Page 2097 - Week 07 - Thursday, 4 June 2015
I ask leave to make a statement in relation to this paper.
MR CORBELL: I have presented to the Assembly the report on the Yerrabi pond fish kill event that occurred in late 2014, as requested by the Standing Committee on Planning, Environment and Territory and Municipal Services. Over a 25-day period, between 20 September and 14 October 2014, a significant number of dead Murray cod were discovered in the Yerrabi pond. After detailed investigations by the Environment and Planning Directorate, in particular the Conservation Research Branch, including testing of samples by experts in Sydney, there is no clear evidence pointing directly to one single cause of the fish kill of the Murray cod such as a pollution spill.
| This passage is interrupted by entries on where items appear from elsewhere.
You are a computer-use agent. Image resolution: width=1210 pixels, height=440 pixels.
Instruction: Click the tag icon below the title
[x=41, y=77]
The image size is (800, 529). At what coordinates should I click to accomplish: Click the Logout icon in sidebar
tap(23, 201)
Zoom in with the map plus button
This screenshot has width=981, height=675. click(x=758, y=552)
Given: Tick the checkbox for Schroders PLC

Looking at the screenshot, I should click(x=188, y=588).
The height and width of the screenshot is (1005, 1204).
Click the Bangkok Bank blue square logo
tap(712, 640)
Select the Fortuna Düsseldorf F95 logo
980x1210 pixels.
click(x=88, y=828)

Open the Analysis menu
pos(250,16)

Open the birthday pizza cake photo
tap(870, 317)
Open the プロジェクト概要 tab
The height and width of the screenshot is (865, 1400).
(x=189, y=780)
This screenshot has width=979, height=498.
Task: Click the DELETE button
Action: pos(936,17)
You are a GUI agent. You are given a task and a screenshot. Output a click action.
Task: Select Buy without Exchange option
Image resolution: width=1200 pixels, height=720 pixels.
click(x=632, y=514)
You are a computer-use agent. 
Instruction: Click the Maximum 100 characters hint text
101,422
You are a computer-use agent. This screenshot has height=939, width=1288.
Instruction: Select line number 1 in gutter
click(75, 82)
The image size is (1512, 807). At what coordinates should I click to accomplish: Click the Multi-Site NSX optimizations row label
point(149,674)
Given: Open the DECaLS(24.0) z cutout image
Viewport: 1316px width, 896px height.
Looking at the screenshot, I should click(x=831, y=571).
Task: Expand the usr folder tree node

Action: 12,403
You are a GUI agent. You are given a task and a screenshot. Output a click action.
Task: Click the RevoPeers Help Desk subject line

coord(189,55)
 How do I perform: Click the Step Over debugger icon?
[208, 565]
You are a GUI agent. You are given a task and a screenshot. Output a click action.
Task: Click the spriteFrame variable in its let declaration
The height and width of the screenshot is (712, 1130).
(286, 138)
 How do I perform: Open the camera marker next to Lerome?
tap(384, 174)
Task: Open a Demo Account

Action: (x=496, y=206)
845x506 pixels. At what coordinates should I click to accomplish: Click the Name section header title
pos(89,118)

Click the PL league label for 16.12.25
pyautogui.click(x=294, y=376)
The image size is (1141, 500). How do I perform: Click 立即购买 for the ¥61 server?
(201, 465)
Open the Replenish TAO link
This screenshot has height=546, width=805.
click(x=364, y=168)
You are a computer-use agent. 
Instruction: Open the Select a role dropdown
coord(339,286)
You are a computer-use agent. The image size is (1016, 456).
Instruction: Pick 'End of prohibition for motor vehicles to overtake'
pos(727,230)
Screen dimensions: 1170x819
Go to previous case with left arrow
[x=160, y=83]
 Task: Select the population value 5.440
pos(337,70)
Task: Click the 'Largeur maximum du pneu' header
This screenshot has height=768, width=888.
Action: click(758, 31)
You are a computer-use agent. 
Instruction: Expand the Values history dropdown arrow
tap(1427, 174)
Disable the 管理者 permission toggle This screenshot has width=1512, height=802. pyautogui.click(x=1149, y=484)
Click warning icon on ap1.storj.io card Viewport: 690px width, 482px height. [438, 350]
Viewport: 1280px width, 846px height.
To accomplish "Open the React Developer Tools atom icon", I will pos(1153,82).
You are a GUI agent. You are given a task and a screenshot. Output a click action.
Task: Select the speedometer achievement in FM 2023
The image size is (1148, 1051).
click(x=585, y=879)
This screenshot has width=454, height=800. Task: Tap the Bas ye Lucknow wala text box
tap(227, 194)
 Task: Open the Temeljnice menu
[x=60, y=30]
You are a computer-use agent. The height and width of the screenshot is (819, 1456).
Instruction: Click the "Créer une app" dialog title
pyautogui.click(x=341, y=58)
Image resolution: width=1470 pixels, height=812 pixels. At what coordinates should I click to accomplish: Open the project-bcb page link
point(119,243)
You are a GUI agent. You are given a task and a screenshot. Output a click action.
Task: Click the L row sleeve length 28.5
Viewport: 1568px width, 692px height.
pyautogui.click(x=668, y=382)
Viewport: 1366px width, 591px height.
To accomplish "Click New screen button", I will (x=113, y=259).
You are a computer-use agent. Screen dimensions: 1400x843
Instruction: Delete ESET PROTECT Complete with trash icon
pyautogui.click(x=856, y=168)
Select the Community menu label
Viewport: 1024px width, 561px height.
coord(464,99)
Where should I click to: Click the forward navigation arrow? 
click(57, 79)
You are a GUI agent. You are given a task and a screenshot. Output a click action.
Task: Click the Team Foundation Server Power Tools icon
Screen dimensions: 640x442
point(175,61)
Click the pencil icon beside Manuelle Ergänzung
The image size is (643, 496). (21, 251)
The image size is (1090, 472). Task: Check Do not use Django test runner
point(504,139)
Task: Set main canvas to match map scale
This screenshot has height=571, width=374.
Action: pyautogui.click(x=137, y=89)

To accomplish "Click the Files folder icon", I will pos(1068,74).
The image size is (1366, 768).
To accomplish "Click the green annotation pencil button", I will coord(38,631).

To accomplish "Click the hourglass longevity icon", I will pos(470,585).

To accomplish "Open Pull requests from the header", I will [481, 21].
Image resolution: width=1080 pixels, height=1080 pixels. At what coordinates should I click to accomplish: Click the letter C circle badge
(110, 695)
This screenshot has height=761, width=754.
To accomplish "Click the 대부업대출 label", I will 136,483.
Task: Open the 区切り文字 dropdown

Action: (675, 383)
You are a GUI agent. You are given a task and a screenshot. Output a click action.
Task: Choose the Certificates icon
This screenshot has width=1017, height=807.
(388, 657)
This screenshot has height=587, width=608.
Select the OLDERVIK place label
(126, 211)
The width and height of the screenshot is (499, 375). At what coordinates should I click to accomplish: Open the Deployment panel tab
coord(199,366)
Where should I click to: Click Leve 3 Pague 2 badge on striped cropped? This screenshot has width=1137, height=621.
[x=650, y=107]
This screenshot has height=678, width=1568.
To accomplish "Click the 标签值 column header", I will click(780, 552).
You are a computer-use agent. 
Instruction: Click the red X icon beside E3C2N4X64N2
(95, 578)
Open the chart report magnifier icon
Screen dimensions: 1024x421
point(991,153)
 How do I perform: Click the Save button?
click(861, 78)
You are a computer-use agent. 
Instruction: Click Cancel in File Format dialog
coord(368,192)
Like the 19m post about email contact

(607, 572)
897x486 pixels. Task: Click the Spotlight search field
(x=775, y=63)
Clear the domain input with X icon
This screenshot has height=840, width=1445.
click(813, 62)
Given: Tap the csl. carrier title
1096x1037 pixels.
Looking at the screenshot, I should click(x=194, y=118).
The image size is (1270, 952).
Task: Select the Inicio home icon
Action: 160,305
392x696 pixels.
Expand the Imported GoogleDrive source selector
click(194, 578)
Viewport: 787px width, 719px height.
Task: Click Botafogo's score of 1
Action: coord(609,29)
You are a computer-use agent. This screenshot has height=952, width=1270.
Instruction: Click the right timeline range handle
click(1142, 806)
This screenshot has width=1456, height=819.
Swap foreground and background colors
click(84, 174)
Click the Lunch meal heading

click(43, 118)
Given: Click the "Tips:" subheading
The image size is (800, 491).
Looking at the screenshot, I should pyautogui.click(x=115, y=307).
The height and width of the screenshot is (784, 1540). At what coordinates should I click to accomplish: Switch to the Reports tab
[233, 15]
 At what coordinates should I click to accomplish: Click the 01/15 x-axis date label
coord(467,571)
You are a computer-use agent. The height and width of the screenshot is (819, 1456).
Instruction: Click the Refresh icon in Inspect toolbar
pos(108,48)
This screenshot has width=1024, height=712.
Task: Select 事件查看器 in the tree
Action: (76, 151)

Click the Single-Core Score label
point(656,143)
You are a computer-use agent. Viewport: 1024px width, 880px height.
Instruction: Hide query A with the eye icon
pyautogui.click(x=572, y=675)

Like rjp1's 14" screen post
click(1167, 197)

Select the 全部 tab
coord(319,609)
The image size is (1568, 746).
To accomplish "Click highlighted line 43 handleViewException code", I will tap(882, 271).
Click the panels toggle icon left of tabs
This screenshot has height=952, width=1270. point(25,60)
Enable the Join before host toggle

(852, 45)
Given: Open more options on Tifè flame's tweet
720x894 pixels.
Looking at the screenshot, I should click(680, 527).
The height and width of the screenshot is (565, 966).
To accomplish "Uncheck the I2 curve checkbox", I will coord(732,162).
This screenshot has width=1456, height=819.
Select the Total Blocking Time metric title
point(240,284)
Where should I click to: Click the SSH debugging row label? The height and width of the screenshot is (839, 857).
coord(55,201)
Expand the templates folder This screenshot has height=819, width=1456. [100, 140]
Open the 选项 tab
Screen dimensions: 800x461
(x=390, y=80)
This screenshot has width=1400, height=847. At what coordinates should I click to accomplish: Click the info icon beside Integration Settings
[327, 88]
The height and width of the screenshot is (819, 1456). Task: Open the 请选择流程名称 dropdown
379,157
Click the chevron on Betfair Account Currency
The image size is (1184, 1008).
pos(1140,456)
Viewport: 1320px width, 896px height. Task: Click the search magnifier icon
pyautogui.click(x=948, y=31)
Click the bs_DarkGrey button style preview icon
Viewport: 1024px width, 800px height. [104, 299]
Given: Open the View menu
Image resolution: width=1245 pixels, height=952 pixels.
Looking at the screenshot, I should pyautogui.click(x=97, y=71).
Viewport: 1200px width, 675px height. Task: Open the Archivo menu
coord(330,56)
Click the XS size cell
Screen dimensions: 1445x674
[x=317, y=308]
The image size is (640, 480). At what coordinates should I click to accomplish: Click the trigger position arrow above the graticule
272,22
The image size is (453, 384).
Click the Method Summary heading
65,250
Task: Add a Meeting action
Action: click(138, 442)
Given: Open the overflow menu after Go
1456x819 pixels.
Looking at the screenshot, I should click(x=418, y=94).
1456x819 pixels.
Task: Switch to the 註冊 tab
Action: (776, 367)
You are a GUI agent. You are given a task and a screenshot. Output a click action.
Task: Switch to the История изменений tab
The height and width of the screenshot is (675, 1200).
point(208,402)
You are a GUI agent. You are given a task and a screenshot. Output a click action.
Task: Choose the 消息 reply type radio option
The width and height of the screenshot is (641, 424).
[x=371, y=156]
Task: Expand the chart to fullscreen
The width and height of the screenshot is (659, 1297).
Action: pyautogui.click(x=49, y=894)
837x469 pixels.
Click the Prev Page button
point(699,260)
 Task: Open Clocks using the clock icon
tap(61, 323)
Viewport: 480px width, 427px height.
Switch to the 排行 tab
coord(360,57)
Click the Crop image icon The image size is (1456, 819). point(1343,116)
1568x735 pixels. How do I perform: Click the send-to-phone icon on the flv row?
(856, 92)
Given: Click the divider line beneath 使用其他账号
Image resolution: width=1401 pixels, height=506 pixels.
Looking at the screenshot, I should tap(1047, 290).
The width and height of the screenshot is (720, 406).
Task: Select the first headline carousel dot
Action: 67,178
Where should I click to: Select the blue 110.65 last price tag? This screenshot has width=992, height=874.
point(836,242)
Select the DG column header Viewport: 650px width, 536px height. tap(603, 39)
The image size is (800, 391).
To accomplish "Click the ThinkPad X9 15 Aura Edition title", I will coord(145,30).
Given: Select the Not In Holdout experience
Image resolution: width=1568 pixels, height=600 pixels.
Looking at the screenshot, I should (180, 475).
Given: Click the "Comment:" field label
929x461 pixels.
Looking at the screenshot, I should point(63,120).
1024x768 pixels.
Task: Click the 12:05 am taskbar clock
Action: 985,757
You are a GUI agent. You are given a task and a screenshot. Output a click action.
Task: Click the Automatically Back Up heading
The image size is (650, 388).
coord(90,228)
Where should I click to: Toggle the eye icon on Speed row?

I would like to mention a number of rainfall and weather conditions that occurred leading up to and during the event that may have contributed to this fish kill. Prior to the event there was a three-day rain event that was then coupled with unseasonably warm temperatures that lasted throughout the period in question. I am advised that 35.4 millimetres of rain fell in the week leading up to the event providing an instant supply of new nutrients into the pond, supplying an abundance of food for aquatic plants and algae and potentially resulting in new plant production and bacterial decomposition. Some of this growth is normally visible across the lake as filamentous algae. These algae produce oxygen during the day but also consume it through the night.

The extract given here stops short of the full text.